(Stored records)

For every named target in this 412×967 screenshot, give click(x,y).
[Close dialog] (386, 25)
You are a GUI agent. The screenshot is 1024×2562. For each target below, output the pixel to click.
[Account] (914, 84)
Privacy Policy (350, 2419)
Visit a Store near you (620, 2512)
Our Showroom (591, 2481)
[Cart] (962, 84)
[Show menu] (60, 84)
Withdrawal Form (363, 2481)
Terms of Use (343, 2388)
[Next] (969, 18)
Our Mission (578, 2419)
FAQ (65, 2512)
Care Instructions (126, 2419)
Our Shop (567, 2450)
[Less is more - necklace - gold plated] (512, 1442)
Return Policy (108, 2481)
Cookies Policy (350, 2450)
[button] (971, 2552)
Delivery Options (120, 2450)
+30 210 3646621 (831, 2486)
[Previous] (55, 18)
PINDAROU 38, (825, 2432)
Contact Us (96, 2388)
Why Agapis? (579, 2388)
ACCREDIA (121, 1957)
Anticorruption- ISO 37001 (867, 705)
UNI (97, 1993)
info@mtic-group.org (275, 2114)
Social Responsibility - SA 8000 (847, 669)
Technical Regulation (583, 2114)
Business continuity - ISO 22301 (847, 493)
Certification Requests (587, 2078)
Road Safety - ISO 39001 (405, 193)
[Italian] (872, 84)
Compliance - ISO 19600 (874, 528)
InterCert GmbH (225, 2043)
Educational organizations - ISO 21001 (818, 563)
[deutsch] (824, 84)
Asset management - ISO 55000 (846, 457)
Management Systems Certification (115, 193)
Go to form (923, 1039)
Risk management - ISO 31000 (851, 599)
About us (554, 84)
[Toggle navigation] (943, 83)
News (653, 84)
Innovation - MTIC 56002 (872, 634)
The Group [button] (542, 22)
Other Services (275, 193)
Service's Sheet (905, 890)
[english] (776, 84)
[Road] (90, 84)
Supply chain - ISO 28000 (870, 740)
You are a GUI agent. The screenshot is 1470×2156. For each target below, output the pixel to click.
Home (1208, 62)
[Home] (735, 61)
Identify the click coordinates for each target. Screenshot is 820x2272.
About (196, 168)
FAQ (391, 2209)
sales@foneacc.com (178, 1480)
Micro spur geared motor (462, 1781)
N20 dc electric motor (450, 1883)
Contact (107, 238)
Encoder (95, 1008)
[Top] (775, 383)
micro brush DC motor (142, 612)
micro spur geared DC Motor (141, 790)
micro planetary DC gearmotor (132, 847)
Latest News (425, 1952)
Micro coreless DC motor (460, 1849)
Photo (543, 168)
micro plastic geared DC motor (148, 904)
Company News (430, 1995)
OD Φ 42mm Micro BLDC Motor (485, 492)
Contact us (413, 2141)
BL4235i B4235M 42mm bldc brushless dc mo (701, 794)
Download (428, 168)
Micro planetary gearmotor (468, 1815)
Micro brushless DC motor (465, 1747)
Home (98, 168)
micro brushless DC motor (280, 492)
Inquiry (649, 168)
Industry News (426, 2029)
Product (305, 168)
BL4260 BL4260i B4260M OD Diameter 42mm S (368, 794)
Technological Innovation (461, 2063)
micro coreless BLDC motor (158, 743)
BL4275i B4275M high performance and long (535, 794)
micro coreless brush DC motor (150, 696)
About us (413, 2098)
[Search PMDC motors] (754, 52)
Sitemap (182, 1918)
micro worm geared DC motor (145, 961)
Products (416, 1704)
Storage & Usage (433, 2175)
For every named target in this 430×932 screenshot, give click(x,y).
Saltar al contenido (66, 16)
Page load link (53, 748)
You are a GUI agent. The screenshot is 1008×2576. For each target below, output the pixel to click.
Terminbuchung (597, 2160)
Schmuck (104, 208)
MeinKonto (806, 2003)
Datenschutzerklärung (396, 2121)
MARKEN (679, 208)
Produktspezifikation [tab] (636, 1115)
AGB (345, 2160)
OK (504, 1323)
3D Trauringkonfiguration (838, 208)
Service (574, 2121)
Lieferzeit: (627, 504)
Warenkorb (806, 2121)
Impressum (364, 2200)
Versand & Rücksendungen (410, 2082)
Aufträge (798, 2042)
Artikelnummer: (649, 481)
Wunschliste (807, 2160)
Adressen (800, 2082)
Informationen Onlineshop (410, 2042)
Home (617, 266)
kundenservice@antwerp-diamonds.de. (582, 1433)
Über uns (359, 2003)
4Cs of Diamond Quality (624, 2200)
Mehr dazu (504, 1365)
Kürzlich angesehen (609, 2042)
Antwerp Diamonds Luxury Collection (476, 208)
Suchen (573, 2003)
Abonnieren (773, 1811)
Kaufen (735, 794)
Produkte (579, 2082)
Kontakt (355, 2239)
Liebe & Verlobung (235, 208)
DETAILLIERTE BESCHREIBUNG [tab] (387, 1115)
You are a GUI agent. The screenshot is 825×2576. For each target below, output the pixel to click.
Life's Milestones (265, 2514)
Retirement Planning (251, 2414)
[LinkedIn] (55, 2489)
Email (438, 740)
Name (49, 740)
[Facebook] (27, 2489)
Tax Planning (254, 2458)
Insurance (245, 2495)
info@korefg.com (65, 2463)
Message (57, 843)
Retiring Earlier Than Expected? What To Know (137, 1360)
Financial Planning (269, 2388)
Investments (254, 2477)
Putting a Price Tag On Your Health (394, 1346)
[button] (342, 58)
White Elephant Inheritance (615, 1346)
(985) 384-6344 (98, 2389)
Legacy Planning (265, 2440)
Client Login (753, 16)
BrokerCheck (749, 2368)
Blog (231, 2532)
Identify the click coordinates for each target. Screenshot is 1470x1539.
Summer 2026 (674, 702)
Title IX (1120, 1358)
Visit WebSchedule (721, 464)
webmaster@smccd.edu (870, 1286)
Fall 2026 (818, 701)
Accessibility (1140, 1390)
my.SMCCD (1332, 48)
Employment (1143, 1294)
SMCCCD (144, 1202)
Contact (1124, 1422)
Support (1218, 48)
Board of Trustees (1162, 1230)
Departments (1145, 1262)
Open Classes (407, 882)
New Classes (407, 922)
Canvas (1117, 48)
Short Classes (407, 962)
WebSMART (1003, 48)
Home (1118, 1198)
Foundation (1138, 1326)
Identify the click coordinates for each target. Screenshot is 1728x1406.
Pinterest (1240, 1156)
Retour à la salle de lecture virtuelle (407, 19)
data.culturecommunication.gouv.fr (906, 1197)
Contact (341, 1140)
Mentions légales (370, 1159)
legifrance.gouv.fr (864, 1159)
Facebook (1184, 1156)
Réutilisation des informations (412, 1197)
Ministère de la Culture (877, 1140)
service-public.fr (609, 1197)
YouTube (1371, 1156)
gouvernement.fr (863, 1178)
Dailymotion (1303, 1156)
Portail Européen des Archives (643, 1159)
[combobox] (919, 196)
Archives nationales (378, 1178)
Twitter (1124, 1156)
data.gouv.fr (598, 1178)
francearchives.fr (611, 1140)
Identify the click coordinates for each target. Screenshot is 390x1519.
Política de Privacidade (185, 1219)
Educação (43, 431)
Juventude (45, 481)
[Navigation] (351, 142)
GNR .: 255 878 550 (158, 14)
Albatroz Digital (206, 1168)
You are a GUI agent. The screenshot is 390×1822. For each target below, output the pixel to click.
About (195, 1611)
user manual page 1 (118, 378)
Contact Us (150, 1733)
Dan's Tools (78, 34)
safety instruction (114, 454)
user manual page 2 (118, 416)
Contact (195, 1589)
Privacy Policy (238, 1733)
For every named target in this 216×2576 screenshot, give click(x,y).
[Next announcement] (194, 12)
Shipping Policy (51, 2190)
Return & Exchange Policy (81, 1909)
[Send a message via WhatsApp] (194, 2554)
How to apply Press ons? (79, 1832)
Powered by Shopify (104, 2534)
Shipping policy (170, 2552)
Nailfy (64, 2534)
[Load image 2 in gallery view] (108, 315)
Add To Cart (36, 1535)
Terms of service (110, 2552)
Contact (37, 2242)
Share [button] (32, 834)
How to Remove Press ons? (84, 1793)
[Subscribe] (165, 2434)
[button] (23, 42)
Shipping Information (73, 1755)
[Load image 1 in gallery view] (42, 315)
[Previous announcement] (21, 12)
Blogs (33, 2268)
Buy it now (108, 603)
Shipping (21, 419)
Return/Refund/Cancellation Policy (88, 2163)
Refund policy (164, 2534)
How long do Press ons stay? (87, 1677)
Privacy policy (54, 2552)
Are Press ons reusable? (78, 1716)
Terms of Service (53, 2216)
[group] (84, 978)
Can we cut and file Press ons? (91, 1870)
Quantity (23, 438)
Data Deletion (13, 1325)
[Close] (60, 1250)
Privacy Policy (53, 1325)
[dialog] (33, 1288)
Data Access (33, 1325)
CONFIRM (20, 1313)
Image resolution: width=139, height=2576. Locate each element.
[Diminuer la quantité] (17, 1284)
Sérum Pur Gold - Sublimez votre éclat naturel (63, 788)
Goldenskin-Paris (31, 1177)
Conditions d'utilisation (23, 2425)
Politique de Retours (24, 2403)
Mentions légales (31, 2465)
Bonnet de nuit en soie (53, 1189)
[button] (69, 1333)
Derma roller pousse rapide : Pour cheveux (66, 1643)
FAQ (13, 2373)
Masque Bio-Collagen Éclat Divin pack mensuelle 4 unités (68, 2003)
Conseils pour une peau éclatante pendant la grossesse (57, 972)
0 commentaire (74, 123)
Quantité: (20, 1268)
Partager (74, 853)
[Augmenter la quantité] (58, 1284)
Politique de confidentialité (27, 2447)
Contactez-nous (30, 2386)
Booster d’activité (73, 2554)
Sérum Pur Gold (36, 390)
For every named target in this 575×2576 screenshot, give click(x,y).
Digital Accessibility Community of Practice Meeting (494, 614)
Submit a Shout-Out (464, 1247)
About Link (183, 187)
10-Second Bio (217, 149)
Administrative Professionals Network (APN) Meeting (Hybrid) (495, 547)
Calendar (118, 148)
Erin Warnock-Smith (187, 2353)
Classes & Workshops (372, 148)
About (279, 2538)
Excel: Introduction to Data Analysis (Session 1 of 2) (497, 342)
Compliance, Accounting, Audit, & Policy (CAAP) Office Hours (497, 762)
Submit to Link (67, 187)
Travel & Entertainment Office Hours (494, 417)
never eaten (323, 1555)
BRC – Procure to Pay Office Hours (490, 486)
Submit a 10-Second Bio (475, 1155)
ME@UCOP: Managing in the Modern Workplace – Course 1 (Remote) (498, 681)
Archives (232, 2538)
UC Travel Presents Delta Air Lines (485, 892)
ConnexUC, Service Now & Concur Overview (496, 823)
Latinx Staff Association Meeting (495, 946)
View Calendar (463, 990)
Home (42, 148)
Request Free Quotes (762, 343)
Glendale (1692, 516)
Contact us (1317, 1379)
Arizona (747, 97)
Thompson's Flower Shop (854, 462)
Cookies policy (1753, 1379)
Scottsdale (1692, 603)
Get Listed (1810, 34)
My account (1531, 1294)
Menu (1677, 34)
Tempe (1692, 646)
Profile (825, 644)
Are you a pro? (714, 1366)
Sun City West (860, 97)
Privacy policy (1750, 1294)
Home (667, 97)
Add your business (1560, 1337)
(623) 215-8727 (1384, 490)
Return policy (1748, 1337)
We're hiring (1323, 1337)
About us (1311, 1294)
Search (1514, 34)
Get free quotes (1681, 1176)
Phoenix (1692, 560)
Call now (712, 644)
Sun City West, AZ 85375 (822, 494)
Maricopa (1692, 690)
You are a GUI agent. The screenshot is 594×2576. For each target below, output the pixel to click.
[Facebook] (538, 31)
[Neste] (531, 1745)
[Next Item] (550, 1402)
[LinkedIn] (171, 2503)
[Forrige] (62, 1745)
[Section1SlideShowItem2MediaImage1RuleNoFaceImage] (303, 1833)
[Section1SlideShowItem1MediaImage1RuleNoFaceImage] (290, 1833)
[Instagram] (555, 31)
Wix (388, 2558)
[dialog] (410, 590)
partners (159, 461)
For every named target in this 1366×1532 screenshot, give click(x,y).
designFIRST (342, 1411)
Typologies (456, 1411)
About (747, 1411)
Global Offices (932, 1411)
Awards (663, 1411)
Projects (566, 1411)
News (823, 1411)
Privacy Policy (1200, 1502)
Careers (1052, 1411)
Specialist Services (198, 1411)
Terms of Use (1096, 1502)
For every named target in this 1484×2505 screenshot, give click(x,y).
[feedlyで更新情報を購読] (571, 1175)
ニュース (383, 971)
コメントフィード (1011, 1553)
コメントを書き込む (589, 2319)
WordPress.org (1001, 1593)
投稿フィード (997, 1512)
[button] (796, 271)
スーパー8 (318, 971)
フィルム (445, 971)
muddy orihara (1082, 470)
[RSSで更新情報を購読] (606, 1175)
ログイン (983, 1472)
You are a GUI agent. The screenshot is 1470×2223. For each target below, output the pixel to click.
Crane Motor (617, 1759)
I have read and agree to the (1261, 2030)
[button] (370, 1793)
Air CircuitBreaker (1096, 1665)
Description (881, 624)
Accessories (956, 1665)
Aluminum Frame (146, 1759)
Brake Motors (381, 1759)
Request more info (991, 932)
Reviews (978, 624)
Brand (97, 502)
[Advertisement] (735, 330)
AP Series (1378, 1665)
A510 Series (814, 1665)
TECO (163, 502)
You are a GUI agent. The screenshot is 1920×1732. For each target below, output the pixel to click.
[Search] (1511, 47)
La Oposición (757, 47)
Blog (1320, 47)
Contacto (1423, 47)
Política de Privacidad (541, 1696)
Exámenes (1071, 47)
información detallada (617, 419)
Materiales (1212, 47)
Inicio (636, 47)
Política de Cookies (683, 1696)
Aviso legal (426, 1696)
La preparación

● **Problem details**
Starting at the line above that contains "[Account] (914, 84)", repeat each line exactly up to and including the line that contains "You are a GUI agent. The screenshot is 1470×2156.", and stop there.

● **Written answer**
[Account] (914, 84)
Privacy Policy (350, 2419)
Visit a Store near you (620, 2512)
Our Showroom (591, 2481)
[Cart] (962, 84)
[Show menu] (60, 84)
Withdrawal Form (363, 2481)
Terms of Use (343, 2388)
[Next] (969, 18)
Our Mission (578, 2419)
FAQ (65, 2512)
Care Instructions (126, 2419)
Our Shop (567, 2450)
[Less is more - necklace - gold plated] (512, 1442)
Return Policy (108, 2481)
Cookies Policy (350, 2450)
[button] (971, 2552)
Delivery Options (120, 2450)
+30 210 3646621 (831, 2486)
[Previous] (55, 18)
PINDAROU 38, (825, 2432)
Contact Us (96, 2388)
Why Agapis? (579, 2388)
ACCREDIA (121, 1957)
Anticorruption- ISO 37001 (867, 705)
UNI (97, 1993)
info@mtic-group.org (275, 2114)
Social Responsibility - SA 8000 (847, 669)
Technical Regulation (583, 2114)
Business continuity - ISO 22301 (847, 493)
Certification Requests (587, 2078)
Road Safety - ISO 39001 (405, 193)
[Italian] (872, 84)
Compliance - ISO 19600 (874, 528)
InterCert GmbH (225, 2043)
Educational organizations - ISO 21001 (818, 563)
[deutsch] (824, 84)
Asset management - ISO 55000 (846, 457)
Management Systems Certification (115, 193)
Go to form (923, 1039)
Risk management - ISO 31000 (851, 599)
About us (554, 84)
[Toggle navigation] (943, 83)
News (653, 84)
Innovation - MTIC 56002 (872, 634)
The Group [button] (542, 22)
Other Services (275, 193)
Service's Sheet (905, 890)
[english] (776, 84)
[Road] (90, 84)
Supply chain - ISO 28000 (870, 740)
You are a GUI agent. The screenshot is 1470×2156. For each target below, output the pixel to click.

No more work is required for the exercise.